VMware Cloud Community
jacc
Contributor
Contributor

Disaster Recovery Site with SAN replication almost done. Need suggestions

Hi Friends, this is my escenario.

I have 2 sites. This sites are connected in the same subnet. subnet A for service console and subnet B for VM. Each site has one storage (IBM-DS8000) and they are replicating with metro mirror (both storage has the same information all the time).

In the site A I have 4 ESX in a cluster (for local DRS and HA) with 20 VM and in the site B have 4 ESX in another cluster, in this cluster I have created 20 VM without disks and later add the respective replicated disk to each vm. Each VM has his own DataStore, so I have 20 DS and some VM has RDM disks. I have 1 virtual center server for each site.

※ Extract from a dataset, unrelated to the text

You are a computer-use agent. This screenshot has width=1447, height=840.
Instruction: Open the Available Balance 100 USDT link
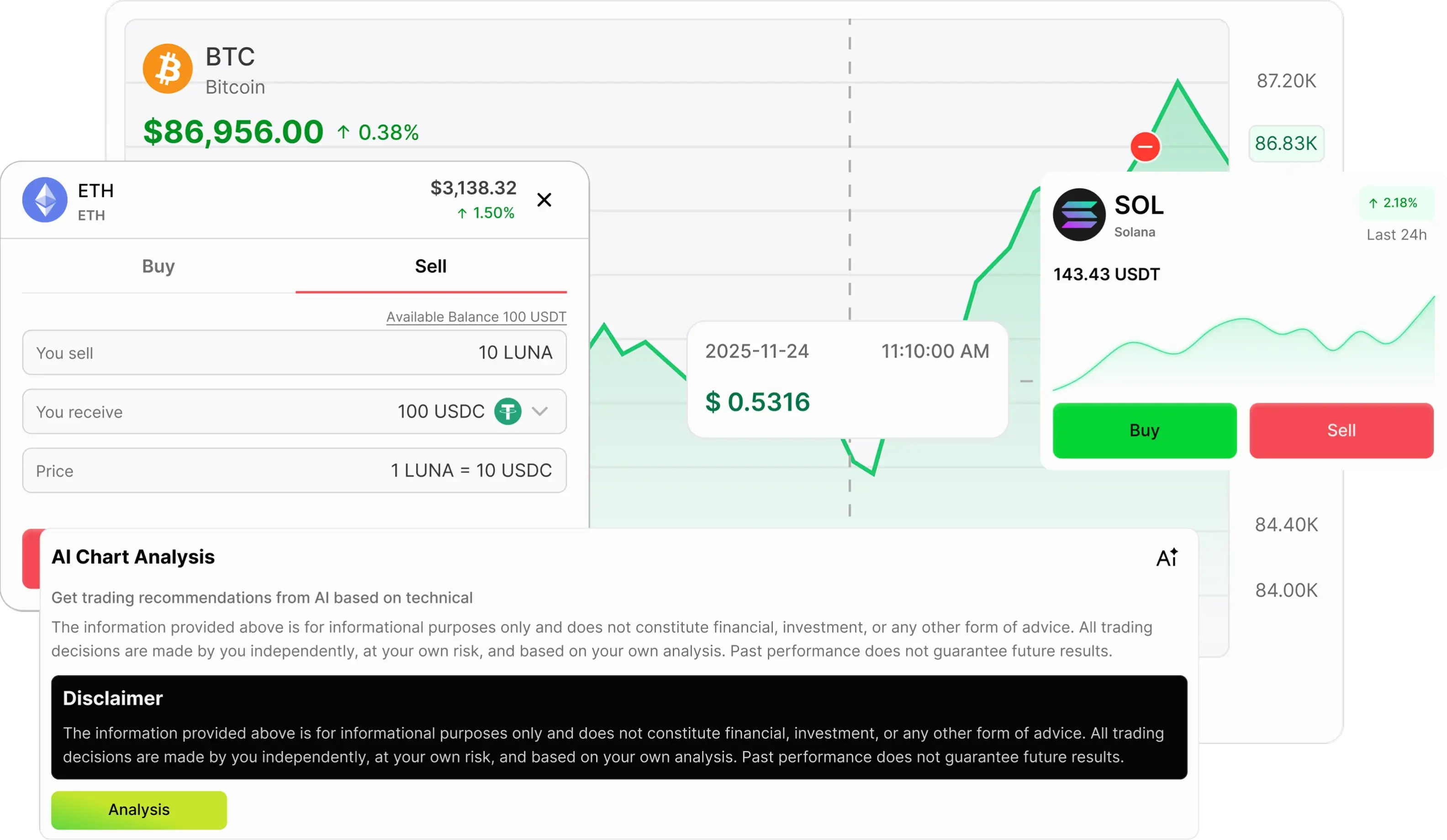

I have to test the remote site, so the process to move each VM to site B will be manual.

  1. Shutdown guest OS

  2. stop replication from site a to site B and begin replication from site B to site A.

  3. Power ON VM in site B.

The problem: between step 2 and 3, I have to make a rescan of all HBAs in the remote site and later a refresh of datastores. This operation take 2 minutes for ESX, so it take al least 10 minutes to take ready the data stores in the remote site. This operation is necesary because the target disk in the replication always have read only permisions.

The goal: Minimize the time to switch to the remote site. (actually I have MSCS with geographicaly dispersed nodes on physical servers and the time to swich is less than 1 minute), besides, I need scripts to automate the process.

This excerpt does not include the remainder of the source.